I’m not the only one who finds this timing suspicious, Starting with the 
publishers of 60 Minutes themselves :-)

CBS:

The outage comes the morning after "60 Minutes" aired an interview with a 
whistleblower who said Facebook is aware of how it amplifies hate, 
misinformation and unrest but claimed the company hides what it knows.

https://www.cbsnews.com/news/facebook-instagram-whatsapp-down-2021-10-04/

https://abcnews.go.com/Technology/facebook-instagram-users-us/story?id=80397437

https://www.cnbc.com/2021/10/04/facebook-shares-drop-5percent-after-site-outage-and-whistleblower-interview.html

https://www.insidenova.com/headlines/facebook-instagram-down-after-60-minutes-whistleblower-report/article_29977530-2531-11ec-b5ae-73311c46edfb.html

https://adage.com/article/digital-marketing-ad-tech-news/what-facebook-telling-advertisers-about-60-minutes-whistleblower/2370346




 -mel beckman

On Oct 4, 2021, at 1:36 PM, Blake Dunlap <iki...@gmail.com> wrote:


If there isn't an undernetwork capable of being backdoored with the proper keys 
(I'd be shocked if there isn't - the big players have very good infra and DR 
people), I suspect there will be one soonish.

It doesnt do much good to have DR plans and keys otherwise if you can't even 
get to the locks without getting on a plane.

Regardless of how people may feel about the company, I just feel bad for their 
sres right now and am drinking one in their honor. I just want to know what an 
October meltdown gets called in the pm.

On Mon, Oct 4, 2021, 15:24 Baldur Norddahl 
<baldur.nordd...@gmail.com<mailto:baldur.nordd...@gmail.com>> wrote:
Not in such a primitive fashion no. But they could definitely have a secondary 
network that will continue to work even if something goes wrong with the 
primary.

On Mon, 4 Oct 2021 at 22:16, PJ Capelli 
<pjcape...@pm.me<mailto:pjcape...@pm.me>> wrote:
Seems unlikely that FB internal controls would allow such a backdoor ...

"Never to get lost, is not living" - Rebecca Solnit

Sent with ProtonMail<https://protonmail.com/> Secure Email.
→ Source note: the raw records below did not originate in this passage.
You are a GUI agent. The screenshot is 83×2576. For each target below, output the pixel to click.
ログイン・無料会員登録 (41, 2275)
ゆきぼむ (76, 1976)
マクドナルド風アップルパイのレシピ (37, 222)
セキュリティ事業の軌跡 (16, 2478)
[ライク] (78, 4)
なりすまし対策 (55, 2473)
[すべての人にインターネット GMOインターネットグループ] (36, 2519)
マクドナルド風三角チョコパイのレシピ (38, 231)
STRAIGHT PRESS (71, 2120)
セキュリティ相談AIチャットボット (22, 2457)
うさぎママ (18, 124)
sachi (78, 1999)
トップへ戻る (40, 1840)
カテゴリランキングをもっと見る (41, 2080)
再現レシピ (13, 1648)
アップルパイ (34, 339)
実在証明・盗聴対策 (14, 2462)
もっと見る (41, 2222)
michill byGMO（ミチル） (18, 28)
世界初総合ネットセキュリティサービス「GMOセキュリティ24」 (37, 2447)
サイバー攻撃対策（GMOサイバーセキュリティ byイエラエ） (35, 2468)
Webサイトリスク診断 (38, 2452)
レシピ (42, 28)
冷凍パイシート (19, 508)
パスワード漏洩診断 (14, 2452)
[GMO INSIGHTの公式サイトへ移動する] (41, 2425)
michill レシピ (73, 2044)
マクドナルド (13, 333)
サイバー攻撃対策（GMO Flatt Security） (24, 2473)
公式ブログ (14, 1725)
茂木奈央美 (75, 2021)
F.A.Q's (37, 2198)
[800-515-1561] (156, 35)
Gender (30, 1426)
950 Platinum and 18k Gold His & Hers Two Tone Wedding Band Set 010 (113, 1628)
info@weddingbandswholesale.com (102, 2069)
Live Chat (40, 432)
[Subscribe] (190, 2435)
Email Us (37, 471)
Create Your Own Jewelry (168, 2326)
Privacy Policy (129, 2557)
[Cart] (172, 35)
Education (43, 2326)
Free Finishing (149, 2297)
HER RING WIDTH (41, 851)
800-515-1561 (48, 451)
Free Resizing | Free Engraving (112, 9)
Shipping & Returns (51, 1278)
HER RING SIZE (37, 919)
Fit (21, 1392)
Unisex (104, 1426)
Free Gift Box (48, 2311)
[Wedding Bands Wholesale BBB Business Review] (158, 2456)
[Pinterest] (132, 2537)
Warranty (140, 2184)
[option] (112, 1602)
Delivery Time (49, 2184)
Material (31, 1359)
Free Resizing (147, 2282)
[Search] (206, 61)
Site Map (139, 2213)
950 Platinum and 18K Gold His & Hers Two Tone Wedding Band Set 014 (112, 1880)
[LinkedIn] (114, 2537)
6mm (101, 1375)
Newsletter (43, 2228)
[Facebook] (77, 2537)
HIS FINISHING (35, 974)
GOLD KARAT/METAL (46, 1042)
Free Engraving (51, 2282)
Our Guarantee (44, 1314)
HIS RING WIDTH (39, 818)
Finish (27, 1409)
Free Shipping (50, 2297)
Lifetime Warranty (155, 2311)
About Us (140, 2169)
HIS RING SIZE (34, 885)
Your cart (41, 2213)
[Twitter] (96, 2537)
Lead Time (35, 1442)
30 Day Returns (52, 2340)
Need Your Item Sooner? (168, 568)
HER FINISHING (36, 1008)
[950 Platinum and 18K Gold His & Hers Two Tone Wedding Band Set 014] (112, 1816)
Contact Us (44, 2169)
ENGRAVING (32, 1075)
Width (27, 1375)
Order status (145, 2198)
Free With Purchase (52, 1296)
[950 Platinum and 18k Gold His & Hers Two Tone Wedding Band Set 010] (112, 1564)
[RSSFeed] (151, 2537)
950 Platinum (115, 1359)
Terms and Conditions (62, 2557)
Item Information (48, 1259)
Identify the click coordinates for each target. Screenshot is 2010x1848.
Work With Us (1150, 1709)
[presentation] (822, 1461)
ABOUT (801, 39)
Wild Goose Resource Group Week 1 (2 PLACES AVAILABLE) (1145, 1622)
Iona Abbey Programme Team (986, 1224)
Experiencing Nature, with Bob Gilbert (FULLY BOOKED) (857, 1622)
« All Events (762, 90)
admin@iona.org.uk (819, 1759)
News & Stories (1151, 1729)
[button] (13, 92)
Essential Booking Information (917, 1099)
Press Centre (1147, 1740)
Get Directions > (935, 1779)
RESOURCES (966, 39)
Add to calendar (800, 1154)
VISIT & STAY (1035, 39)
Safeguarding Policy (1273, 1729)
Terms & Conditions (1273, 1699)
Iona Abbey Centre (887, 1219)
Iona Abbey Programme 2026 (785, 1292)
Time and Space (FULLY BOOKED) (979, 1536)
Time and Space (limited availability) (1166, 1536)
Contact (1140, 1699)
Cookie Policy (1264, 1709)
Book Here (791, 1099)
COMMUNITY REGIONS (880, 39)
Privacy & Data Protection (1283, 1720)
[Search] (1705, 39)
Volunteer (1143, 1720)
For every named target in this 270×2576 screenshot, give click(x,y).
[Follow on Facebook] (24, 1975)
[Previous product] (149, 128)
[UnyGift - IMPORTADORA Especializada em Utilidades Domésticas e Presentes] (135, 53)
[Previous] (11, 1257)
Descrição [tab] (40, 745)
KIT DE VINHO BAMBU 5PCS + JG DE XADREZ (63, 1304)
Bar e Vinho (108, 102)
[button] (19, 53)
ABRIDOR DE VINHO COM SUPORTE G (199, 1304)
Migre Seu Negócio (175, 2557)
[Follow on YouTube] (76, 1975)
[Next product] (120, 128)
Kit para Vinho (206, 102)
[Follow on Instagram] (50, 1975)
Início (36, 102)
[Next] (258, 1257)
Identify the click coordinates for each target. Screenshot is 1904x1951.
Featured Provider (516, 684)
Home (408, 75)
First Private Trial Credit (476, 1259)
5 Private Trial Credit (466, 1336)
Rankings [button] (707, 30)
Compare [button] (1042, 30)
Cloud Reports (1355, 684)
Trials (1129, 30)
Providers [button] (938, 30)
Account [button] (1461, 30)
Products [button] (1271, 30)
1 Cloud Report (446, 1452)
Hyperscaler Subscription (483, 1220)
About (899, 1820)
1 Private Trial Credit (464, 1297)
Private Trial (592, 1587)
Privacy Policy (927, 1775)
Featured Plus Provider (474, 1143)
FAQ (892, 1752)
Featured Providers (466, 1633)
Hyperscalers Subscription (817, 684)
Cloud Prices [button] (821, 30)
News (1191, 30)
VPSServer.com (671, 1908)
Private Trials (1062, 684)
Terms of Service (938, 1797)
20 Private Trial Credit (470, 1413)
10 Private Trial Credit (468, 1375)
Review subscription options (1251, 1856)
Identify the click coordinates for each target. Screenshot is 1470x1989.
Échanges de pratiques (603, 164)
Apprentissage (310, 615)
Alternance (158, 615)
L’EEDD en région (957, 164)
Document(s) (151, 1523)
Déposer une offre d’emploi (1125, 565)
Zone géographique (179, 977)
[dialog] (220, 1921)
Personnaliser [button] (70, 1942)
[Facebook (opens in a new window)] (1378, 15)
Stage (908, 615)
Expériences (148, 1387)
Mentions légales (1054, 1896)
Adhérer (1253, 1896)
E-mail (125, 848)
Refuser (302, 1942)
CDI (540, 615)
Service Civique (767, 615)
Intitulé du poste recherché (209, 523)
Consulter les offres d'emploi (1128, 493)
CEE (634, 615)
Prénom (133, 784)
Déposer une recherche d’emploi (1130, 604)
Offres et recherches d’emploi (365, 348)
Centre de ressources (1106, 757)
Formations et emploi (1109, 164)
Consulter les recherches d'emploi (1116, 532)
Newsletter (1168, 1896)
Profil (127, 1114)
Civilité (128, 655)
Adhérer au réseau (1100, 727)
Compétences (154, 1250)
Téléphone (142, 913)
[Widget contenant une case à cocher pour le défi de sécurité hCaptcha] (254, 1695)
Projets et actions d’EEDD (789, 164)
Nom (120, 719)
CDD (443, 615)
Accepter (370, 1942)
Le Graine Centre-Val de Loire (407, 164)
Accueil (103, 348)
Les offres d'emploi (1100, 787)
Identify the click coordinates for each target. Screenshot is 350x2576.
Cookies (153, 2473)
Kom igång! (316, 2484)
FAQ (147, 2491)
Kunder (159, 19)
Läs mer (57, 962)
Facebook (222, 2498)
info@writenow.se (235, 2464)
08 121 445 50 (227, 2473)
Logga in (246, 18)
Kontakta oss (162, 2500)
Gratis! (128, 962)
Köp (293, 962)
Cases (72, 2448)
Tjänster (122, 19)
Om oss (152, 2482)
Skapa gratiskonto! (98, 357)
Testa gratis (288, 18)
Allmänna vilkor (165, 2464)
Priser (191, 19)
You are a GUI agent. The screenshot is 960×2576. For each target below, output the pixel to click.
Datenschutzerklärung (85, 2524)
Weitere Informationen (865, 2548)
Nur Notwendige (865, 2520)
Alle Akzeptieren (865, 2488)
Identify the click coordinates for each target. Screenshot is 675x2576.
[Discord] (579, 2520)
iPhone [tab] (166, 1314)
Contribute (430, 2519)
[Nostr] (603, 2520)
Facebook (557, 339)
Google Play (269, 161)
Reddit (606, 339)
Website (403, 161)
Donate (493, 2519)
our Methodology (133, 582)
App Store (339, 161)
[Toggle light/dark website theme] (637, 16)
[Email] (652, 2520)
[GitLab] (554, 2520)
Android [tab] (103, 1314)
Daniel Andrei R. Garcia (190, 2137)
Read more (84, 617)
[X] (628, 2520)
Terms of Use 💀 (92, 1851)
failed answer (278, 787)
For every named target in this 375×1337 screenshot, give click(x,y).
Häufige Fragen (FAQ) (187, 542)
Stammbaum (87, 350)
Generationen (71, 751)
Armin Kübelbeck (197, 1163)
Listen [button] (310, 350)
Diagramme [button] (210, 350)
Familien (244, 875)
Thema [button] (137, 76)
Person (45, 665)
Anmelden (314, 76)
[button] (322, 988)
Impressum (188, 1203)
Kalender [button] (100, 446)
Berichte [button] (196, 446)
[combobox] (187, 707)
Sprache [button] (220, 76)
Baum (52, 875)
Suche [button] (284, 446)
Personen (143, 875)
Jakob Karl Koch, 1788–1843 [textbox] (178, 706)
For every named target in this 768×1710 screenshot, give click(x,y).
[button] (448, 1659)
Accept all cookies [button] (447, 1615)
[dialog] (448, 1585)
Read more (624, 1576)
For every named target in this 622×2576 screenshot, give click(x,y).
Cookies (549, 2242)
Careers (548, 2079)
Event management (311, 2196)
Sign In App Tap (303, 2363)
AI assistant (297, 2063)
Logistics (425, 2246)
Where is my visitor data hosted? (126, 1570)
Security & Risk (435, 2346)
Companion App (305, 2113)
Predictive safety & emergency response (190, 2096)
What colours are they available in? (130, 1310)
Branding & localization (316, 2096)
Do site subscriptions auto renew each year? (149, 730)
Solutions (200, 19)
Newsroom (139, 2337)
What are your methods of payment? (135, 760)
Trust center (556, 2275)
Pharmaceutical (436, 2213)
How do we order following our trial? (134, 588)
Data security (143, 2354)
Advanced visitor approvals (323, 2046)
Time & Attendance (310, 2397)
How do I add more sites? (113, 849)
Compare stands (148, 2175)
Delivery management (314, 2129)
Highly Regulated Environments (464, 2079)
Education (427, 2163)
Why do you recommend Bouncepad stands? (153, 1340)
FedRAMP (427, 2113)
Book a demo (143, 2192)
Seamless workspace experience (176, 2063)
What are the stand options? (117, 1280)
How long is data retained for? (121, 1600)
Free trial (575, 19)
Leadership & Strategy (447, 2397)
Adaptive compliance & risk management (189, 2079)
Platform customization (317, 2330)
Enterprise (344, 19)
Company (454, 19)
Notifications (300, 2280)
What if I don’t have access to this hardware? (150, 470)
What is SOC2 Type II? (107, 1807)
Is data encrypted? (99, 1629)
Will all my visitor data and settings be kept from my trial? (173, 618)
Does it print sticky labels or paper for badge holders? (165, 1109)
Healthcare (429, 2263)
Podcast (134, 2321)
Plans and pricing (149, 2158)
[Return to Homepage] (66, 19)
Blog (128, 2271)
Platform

‐‐‐‐‐‐‐ Original Message ‐‐‐‐‐‐‐
On Monday, October 4th, 2021 at 4:12 PM, Baldur Norddahl 
<baldur.nordd...@gmail.com<mailto:baldur.nordd...@gmail.com>> wrote:


On Mon, 4 Oct 2021 at 21:58, Michael Thomas 
<m...@mtcc.com<mailto:m...@mtcc.com>> wrote:


On 10/4/21 11:48 AM, Luke Guillory wrote:


I believe the original change was 'automatic' (as in configuration done via a 
web interface). However, now that connection to the outside world is down, 
remote access to those tools don't exist anymore, so the emergency procedure is 
to gain physical access to the peering routers and do all the configuration 
locally.

Assuming that this is what actually happened, what should fb have done 
different (beyond the obvious of not screwing up the immediate issue)? This 
seems like it's a single point of failure. Should all of the BGP speakers have 
been dual homed or something like that? Or should they not have been mixing ops 
and production networks? Sorry if this sounds dumb.

Facebook is a huge network. It is doubtful that what is going on is this 
simple. So I will make no guesses to what Facebook is or should be doing.

However the traditional way for us small timers is to have a backdoor using 
someone else's network. Nowadays this could be a simple 4/5G router with a VPN, 
to a terminal server that allows the operator to configure the equipment 
through the monitor port even when the config is completely destroyed.